The Enormocast is a Carbondale, Colorado-based climbing podcast. Episodes feature interviews with notable climbers, conducted by host Chris Kalous. The podcast began publishing in 2011 and produces approximately two episodes per month.

== History ==
The first episode of The Enormocast was released on December 9, 2011. Host and producer Chris Kalous, besides being a climber and writer, was a house painter who listened to podcasts to pass the time. He became interested in producing his own climbing-related podcast and leveraged his connections with friends and acquaintances in the climbing world to create the first set of episodes. The initial batch of episodes featured several notable climbers who Kalous personally knew, such as Steph Davis, a college acquaintance and mountaineer Hayden Kennedy. According to Kalous, a goal of the podcast was to "demystify climbing while simultaneously building its mythology.” Over time, the popularity of the podcast grew. According to Luke Mehall of The Climbing Zine, The Enormocast went from "an obscure show where the number of beers drank on air matched the listeners, to, dare I say, the most popular form of climbing media out there."

== Style and content ==
Each show, one or a few climbers sit for an approximately one hour long interview. Interviews are conducted in-person at a range of locations, with Kalous noting that, besides poor sound quality, "a face to face vibe is hard to match over distance." According to Outside, "listening to Enormocast feels like being part of an exclusive club for climbers. The interviews get more personal than first ascents and bouldering grades." Guests have included sport, traditional and ice climbers, as well as boulderers. Frequent topics have included mental strategies for climbing, the changing pathways for developing climbers with the advent of gyms and why people climb at all.

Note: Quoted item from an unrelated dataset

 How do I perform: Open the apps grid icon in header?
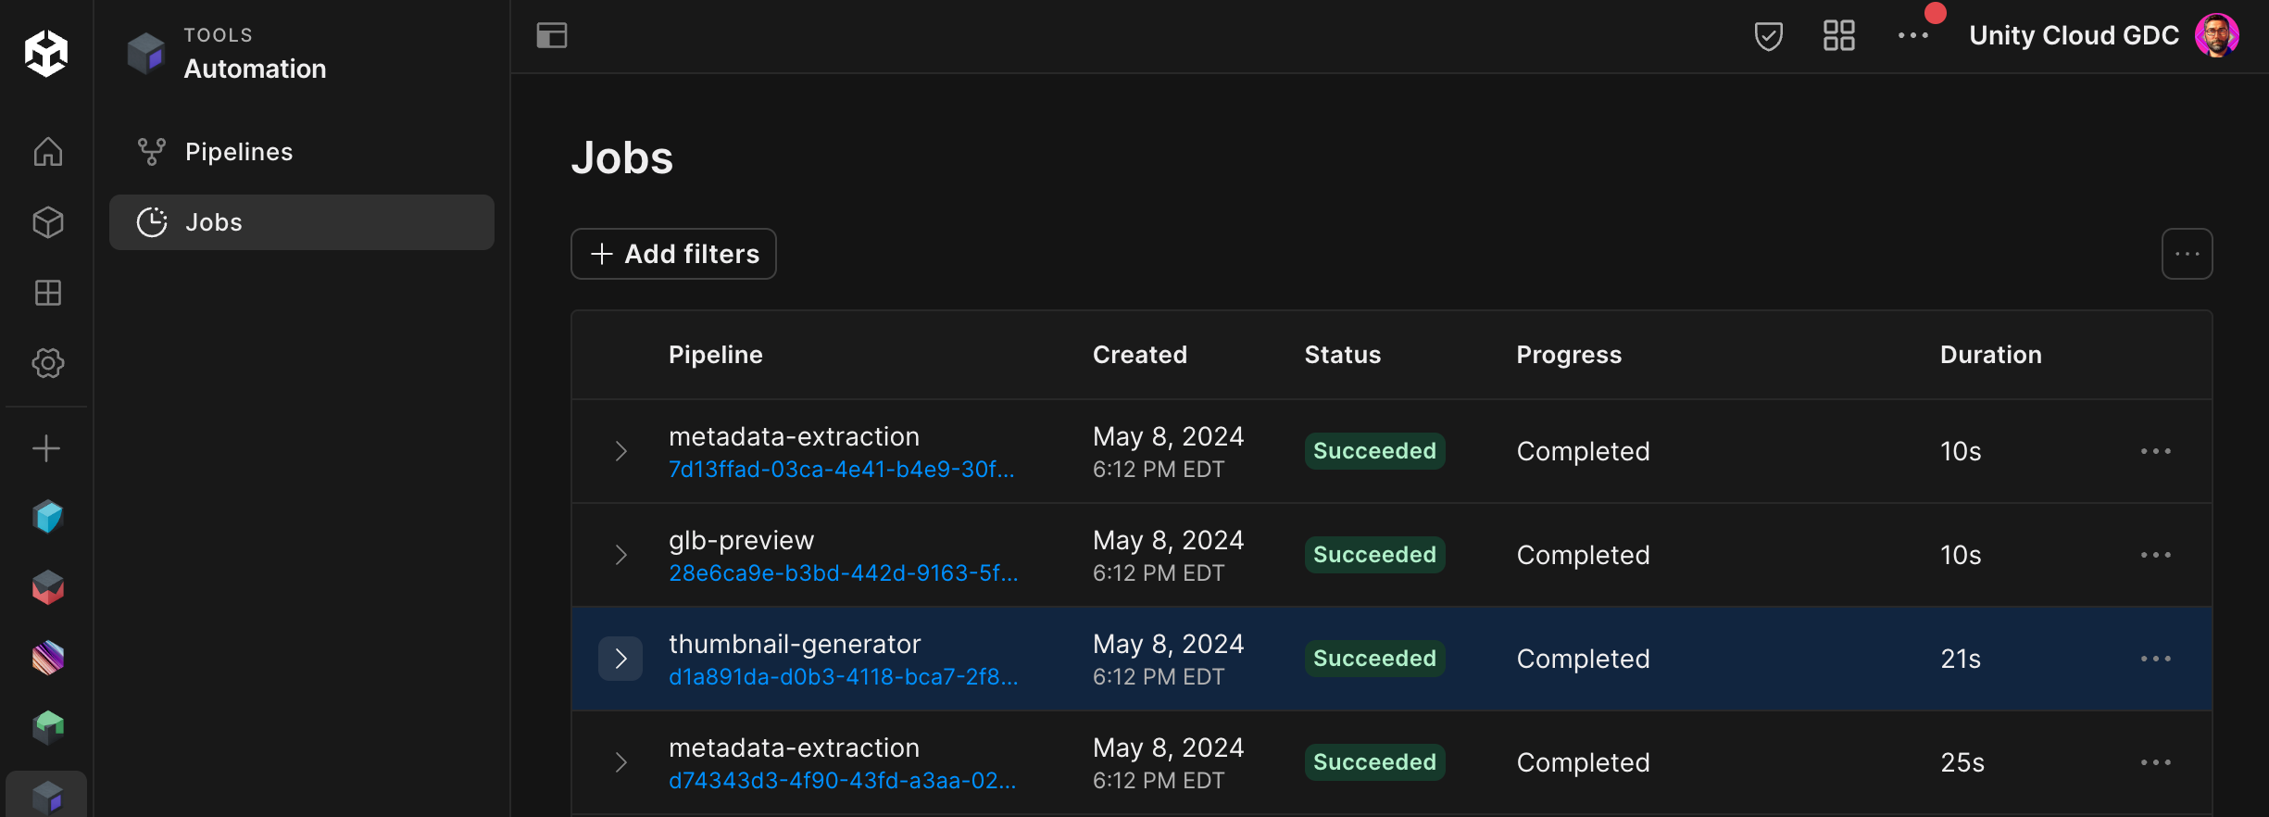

Some interviews chronicle first person accounts of important moments or issues in recent climbing history. Shortly after his controversial bolt cutting actions on The Compressor route on Cerro Torre, Patagonia and subsequent arrest, with partner Jason Kruk, Hayden Kennedy discussed his rationale for doing so in a detailed interview on the podcast. Guest Sam Lightner Jr., then President of Friends of Indian Creek, a climbing advocacy organization, discussed issues of land access for climbers. The Enormocast served as a record of the life of Eric Bjornstad, author of Desert Rock and developer of many climbing routes, especially throughout the Southwestern United States, starting in the 1950s. Shortly after recording the interview, Bjornstad passed away. The podcast also conducted in depth interviews with other noted climbers from past climbing eras, like Lynn Hill and Henry Barber.

== Reception ==
In 2016, Outside included it on a list of "eight best outdoorsy" podcasts. Climbing included it among "four favorite podcasts" in 2017, describing it as a "virtual campfire." In 2019, TheClimbingGuy.com picked The Enormocast as the best climbing interview podcast, writing "Kalous examines the climbing lifestyle through subversive discussions and intriguing interviews with top climbers like Alex Honnold and Lynn Hill, as well as glorified tributes to rock warriors of the past." Outside included the podcast in its 2019 list of 15 best outdoor-related podcasts, describing the show as "insidery and gossipy in the best sense."

In a review The Climbing Zine praised The Enormocast for bringing "freshness" to interviews with established figures in the climbing community, while also tackling "modern issues and challenges in the climbing world," but noted that the show "has had its lows as well. Usually ... because the guest is less than engaging."

== Notable guests ==
Selected notable guests of The Enormocast include: Conrad Anker, Tommy Caldwell, Steph Davis, Hazel Findlay, Brette Harrington, Emily Harrington, Hugh Herr, Lynn Hill, Alex Honnold, Hayden Kennedy, Adam Ondra, Mayan Smith-Gobat and many others.